• _DIRECTIONS FOR THIS TASK_
Please repeat only these lines, exactly: the one containing "Given: Select the Android TV screen icon" and all that come after it in the material.

• _GIVEN DATA_
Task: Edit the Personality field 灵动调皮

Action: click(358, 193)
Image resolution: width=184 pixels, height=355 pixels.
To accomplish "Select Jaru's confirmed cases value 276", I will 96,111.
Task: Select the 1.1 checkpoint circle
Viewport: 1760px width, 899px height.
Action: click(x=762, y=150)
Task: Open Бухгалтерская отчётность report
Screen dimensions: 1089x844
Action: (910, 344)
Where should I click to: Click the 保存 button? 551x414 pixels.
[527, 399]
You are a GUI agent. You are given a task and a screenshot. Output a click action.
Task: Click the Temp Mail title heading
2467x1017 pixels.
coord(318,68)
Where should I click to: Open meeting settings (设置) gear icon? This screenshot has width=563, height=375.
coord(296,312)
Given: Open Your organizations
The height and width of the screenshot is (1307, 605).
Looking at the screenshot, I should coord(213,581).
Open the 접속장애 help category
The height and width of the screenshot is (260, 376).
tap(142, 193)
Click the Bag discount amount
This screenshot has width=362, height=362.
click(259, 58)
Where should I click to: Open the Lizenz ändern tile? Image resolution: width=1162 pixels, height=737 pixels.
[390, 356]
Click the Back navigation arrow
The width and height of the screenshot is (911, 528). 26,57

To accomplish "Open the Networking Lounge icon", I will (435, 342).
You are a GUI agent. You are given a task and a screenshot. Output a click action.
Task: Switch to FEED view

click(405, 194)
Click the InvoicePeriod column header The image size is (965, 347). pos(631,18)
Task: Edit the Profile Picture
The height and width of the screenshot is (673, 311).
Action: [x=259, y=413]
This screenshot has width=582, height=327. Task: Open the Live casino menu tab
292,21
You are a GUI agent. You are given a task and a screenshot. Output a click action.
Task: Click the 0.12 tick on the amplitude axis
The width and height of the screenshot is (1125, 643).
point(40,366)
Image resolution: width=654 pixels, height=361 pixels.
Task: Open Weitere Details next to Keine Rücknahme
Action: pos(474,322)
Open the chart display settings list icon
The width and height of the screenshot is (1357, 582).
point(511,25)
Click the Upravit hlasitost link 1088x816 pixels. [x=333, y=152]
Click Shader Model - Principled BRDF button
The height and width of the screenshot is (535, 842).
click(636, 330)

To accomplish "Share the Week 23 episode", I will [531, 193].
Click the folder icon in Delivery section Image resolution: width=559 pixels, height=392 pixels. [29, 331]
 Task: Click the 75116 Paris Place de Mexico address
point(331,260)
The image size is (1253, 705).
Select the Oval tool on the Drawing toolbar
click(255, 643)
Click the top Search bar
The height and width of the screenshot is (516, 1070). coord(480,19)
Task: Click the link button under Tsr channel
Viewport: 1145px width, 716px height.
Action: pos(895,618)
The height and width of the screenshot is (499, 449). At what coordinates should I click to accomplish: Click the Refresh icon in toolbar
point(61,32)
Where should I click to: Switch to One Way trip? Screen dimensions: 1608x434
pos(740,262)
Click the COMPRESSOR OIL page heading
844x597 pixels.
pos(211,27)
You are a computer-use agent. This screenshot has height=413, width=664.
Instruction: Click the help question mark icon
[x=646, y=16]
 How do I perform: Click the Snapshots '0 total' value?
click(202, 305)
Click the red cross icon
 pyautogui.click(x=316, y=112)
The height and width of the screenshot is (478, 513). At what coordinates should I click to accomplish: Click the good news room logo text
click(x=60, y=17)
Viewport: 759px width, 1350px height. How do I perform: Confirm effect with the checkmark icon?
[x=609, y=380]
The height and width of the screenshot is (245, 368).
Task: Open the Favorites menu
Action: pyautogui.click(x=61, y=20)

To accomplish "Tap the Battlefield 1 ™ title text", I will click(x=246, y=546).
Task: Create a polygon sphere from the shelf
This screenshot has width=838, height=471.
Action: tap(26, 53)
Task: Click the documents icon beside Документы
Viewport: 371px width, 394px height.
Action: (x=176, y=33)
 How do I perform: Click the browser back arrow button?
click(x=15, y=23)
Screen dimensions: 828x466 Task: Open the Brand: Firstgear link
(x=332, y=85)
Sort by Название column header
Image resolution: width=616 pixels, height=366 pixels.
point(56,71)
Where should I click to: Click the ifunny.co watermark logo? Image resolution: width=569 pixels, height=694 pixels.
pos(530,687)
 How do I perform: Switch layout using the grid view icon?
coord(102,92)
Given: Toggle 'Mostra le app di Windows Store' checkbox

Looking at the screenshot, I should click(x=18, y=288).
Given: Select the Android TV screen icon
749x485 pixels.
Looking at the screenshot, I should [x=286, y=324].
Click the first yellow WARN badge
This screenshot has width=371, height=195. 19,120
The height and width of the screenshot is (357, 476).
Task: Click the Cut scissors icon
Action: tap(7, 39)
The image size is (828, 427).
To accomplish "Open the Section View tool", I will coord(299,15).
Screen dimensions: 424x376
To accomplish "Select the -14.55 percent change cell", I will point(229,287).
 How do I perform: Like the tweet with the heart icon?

• _TASK RESPONSE_
Given: Select the Android TV screen icon
749x485 pixels.
Looking at the screenshot, I should [x=286, y=324].
Click the first yellow WARN badge
This screenshot has width=371, height=195. 19,120
The height and width of the screenshot is (357, 476).
Task: Click the Cut scissors icon
Action: tap(7, 39)
The image size is (828, 427).
To accomplish "Open the Section View tool", I will coord(299,15).
Screen dimensions: 424x376
To accomplish "Select the -14.55 percent change cell", I will point(229,287).
 How do I perform: Like the tweet with the heart icon?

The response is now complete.